▶ PASSO CITATO:
====

Rockets, duello Van Gundy-Thibodeau per il post D’Antoni?
Jeff Van Gundy could be Mike D'Antoni's replacement in Houston next season https://t.co/K1AXZOZx8G
— Sports Illustrated (@SInow) May 6, 2020
Tra questi, spiccano due vecchie conoscenze della lega, ossia Jeff Van Gundy e Tom Thibodeau. Il primo, 57 anni compiuti lo scorso 19 gennaio, ha già guidato i Rockets dal 2003 al 2007, non andando mai oltre il primo turno di playoffs, anche e soprattutto a causa dei ripetuti infortuni che hanno fortemente limitato le due stelle della squadra, Tracy McGrady e Yao Ming. Dopo la sconfitta con gli Utah Jazz ai playoffs 2007, Van Gundy si dimise dai Rockets e iniziò a ricoprire il ruolo di commentatore sportivo a ESPN, tornando soltanto per un biennio in panchina, alla guida di Team USA dal 2017 al 2019. Da segnalare, inoltre, che Van Gundy riuscì nell’impresa di portare i New York Knicks, piazzatisi all’ottavo posto in regular season, alle Finals nel 1999, arrendendosi soltanto al cospetto dei San Antonio Spurs di Gregg Popovich.

====

▶ ATTIVITÀ 1: Riassumi in due frasi il brano sui Rockets.
▶ ATTIVITÀ 2: Riprendi il brano sui Rockets dopo la sua ultima frase e proseguilo.
I record che seguono non hanno alcuna relazione con il brano sui Rockets.

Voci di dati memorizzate

====

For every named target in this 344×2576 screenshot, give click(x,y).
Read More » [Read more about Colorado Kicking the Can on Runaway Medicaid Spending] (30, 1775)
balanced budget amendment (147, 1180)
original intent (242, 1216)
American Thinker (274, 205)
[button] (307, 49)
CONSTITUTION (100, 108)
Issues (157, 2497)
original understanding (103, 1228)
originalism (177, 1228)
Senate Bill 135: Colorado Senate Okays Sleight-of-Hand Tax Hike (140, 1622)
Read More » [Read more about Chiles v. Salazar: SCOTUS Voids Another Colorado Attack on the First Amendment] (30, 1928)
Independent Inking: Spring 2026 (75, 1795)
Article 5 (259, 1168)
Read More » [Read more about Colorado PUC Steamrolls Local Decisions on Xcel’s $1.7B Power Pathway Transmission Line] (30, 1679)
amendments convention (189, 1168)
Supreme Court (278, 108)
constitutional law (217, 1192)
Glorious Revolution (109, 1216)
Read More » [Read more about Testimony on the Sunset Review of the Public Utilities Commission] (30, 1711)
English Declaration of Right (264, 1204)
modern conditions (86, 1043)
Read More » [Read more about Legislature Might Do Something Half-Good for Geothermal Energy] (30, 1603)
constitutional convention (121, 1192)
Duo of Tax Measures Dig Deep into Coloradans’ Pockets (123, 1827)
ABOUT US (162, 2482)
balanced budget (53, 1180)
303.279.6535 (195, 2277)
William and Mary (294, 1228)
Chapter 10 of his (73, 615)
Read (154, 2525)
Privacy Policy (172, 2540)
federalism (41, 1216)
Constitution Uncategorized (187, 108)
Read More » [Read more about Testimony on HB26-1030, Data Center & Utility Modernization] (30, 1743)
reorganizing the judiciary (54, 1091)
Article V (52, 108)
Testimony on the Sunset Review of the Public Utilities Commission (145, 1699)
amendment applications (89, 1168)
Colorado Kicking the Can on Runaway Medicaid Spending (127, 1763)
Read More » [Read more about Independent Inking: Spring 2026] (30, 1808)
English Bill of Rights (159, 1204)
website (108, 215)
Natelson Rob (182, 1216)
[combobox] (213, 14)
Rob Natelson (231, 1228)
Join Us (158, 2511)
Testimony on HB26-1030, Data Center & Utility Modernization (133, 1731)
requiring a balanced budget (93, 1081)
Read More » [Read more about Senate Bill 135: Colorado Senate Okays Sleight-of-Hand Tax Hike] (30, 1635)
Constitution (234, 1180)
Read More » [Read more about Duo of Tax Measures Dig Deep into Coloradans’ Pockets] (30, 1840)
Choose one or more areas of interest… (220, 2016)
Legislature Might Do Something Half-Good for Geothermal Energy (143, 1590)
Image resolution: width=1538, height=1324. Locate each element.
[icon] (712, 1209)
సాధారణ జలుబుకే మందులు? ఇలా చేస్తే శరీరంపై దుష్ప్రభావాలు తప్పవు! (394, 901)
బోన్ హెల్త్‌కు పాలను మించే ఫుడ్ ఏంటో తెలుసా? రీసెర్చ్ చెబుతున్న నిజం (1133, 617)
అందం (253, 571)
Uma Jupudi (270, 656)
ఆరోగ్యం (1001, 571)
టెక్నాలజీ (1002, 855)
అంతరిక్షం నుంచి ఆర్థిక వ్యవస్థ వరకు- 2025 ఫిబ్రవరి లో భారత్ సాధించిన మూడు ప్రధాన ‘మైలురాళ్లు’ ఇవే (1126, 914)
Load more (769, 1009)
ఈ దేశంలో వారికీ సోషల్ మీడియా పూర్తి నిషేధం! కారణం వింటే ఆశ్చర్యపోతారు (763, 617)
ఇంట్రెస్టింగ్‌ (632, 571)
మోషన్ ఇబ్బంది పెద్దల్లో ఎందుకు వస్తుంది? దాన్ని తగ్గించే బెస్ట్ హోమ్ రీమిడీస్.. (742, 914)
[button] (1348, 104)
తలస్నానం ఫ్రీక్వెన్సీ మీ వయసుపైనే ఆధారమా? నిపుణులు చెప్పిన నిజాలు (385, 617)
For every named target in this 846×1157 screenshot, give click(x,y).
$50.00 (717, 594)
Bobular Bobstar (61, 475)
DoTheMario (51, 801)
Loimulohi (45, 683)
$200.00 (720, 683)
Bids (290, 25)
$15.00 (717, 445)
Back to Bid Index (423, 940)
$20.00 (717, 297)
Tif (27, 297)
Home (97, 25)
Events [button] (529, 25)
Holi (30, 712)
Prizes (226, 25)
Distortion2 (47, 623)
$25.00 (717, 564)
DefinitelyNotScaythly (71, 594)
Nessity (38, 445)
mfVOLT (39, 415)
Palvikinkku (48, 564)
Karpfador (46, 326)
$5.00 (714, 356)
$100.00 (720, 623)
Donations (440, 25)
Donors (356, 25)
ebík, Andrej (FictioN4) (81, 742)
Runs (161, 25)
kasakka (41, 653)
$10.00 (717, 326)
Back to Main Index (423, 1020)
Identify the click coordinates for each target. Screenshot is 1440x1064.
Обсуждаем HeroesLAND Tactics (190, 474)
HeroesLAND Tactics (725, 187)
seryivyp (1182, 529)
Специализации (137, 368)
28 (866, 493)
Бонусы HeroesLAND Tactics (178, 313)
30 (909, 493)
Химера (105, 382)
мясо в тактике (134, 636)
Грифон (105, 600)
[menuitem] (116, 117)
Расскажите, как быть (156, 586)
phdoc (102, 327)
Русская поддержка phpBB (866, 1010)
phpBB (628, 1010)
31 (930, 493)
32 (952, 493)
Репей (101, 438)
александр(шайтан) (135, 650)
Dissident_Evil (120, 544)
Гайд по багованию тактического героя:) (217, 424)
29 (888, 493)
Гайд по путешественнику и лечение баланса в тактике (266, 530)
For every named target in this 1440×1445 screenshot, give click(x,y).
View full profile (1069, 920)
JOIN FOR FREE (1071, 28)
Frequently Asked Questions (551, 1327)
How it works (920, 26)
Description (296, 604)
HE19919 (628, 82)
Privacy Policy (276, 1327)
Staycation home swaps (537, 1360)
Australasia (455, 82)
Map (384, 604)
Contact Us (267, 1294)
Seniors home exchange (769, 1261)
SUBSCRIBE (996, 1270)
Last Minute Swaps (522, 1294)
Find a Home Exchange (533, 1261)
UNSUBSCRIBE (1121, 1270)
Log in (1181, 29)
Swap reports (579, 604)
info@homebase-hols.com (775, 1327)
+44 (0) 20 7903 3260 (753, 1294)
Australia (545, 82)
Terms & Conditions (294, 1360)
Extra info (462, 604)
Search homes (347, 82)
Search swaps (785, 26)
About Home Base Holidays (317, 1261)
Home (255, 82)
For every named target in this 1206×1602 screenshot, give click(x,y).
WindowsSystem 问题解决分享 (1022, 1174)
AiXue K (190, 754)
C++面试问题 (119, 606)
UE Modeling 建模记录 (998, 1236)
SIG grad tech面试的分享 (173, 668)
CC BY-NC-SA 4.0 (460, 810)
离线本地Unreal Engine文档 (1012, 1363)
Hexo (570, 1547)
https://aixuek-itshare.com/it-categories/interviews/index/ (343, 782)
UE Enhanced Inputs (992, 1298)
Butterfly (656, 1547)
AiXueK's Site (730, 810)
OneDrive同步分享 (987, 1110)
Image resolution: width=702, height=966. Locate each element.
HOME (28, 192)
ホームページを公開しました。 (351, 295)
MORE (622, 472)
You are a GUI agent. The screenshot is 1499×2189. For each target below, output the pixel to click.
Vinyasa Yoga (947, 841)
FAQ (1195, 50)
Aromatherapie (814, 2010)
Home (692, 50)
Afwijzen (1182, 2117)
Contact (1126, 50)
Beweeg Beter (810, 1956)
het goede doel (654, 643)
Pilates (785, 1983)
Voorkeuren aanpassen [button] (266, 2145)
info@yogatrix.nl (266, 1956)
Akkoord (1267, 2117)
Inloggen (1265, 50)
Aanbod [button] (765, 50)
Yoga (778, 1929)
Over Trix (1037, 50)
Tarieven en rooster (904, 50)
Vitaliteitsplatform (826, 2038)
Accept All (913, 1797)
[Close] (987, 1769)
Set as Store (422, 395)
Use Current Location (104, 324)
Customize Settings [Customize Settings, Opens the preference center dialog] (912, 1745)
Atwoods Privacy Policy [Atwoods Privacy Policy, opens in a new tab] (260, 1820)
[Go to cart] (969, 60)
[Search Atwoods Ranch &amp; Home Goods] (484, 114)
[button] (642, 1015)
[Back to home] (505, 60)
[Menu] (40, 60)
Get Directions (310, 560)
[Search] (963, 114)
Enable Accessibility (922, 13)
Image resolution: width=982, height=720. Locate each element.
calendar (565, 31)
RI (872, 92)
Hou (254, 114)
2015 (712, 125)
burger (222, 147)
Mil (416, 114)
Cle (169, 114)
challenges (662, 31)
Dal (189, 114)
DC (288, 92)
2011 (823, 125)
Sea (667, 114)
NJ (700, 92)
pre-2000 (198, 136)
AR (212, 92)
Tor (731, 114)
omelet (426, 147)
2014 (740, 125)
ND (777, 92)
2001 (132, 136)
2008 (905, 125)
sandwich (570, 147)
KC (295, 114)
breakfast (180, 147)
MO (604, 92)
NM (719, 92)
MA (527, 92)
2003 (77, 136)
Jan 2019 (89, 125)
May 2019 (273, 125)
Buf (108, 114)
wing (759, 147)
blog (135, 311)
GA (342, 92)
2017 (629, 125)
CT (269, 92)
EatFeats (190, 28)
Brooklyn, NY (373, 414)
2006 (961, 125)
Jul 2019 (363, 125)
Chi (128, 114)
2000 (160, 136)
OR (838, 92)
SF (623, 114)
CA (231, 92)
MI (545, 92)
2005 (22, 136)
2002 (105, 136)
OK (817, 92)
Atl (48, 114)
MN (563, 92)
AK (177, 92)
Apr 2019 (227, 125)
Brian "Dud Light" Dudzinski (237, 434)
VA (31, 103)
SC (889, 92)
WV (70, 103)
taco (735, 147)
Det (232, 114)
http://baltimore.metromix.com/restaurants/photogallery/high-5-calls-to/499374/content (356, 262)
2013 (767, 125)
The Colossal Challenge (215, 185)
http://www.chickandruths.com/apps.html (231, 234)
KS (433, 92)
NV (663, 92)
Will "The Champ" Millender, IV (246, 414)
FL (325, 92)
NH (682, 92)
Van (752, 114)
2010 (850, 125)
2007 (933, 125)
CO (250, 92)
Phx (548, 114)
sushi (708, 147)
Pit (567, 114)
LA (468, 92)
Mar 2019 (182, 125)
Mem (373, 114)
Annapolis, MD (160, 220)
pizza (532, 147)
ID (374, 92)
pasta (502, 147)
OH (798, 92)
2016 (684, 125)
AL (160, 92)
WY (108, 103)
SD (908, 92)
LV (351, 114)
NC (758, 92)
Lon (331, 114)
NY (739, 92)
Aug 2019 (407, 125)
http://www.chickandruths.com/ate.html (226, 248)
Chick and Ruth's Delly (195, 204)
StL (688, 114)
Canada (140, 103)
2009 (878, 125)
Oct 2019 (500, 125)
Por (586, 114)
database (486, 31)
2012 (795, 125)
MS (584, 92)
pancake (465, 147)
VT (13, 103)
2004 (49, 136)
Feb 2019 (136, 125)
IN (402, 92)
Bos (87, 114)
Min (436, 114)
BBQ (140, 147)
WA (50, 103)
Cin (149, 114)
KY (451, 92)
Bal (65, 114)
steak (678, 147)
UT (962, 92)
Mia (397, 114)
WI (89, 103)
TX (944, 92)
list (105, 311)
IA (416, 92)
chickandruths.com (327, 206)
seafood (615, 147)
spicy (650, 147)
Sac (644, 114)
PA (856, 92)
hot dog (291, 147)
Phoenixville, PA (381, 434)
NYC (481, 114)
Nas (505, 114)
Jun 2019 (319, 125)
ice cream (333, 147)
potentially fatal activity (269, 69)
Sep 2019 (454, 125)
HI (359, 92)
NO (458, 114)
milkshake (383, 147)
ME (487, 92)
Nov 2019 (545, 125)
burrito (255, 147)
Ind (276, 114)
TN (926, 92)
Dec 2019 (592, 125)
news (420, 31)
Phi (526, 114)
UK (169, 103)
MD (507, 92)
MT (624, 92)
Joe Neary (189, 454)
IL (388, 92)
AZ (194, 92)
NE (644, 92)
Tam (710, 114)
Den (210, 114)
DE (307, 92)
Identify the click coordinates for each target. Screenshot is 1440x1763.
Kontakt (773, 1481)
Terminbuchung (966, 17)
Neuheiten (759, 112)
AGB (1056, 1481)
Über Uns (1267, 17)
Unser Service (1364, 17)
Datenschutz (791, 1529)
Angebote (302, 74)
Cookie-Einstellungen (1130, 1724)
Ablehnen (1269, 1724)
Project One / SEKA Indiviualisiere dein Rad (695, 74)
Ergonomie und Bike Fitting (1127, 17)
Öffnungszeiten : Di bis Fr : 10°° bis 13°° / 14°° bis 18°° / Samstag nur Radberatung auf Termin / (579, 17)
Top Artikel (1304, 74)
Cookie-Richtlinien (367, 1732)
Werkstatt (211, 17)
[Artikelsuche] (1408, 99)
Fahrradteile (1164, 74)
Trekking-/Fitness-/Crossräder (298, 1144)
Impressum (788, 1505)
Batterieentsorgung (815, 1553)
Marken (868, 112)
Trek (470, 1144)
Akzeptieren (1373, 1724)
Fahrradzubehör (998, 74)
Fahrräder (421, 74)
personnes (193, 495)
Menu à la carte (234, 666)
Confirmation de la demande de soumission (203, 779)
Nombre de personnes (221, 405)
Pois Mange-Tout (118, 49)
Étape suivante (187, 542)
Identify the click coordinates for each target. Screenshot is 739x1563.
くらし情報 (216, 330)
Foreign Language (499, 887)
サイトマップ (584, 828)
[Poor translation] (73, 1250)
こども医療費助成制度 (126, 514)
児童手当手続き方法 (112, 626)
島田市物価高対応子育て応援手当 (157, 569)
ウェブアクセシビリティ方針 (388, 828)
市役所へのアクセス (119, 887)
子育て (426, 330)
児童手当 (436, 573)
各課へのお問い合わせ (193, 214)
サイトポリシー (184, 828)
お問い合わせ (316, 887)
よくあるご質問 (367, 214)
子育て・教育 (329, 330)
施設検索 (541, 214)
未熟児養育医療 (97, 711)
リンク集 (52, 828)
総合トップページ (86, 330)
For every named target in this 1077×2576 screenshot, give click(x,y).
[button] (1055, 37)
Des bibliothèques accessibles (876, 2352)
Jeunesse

====

▶ SOLUZIONE ESERCIZIO 1: Jeff Van Gundy e Tom Thibodeau sono indicati come possibili successori di Mike D'Antoni sulla panchina dei Rockets. Van Gundy ha già allenato Houston dal 2003 al 2007 senza superare il primo turno di playoffs e poi è diventato commentatore per ESPN, tornando in panchina solo con Team USA dal 2017 al 2019; nel 1999 aveva portato i Knicks, ottavi in regular season, fino alle Finals.

▶ SOLUZIONE ESERCIZIO 2:
Il secondo, dal canto suo, già assistente allenatore dei Rockets proprio durante il quadriennio di Van Gundy, è stato licenziato lo scorso anno dai Minnesota Timberwolves, a fronte di un inizio di stagione decisamente deludente: a poco gli valse la netta vittoria con i Los Angeles Lakers all’inizio di gennaio 2019, che non bastò a far cambiare idea al front office dei Lupi di Minneapolis.
Per ora non circolano nomi di possibili alternative, dunque pare che sarà il duello Van Gundy-Thibodeau a stabilire chi sarà il prossimo allenatore degli Houston Rockets, con D’Antoni a mettere il bastone tra le ruote ai due. Un’alternativa più che credibile ai nomi poc’anzi menzionati potrebbe essere rappresentata da Mark Jackson, che non ha ancora ripreso la carriera da allenatore dopo il triennio ai Golden State Warriors (2011-2014), ricoprendo – al pari di Jeff Van Gundy – il ruolo di analista per ESPN. L’ex point guard dei New York Knicks, ritiratosi proprio tra le file degli Houston Rockets nel 2003/2004, sotto la guida del già citato Van Gundy, ha recentemente dichiarato che sogna di tornare in pista e aspetta la proposta giusta.
Tra gli allenatori disponibili più appetibili figura anche il nome di Kenny Atkinson, licenziato dai Brooklyn Nets lo scorso 7 marzo. Sulle sue tracce sembrano esserci i Chicago Bulls, desiderosi di tornare al più presto a competere per obiettivi importanti, ma non sarebbe affatto una sorpresa se un’ambiziosa contender (qual è la stessa Houston) decidesse di fiondarsi sul classe 1967, già assistant coach dei New York Knicks di Mike D’Antoni dal 2008 al 2012.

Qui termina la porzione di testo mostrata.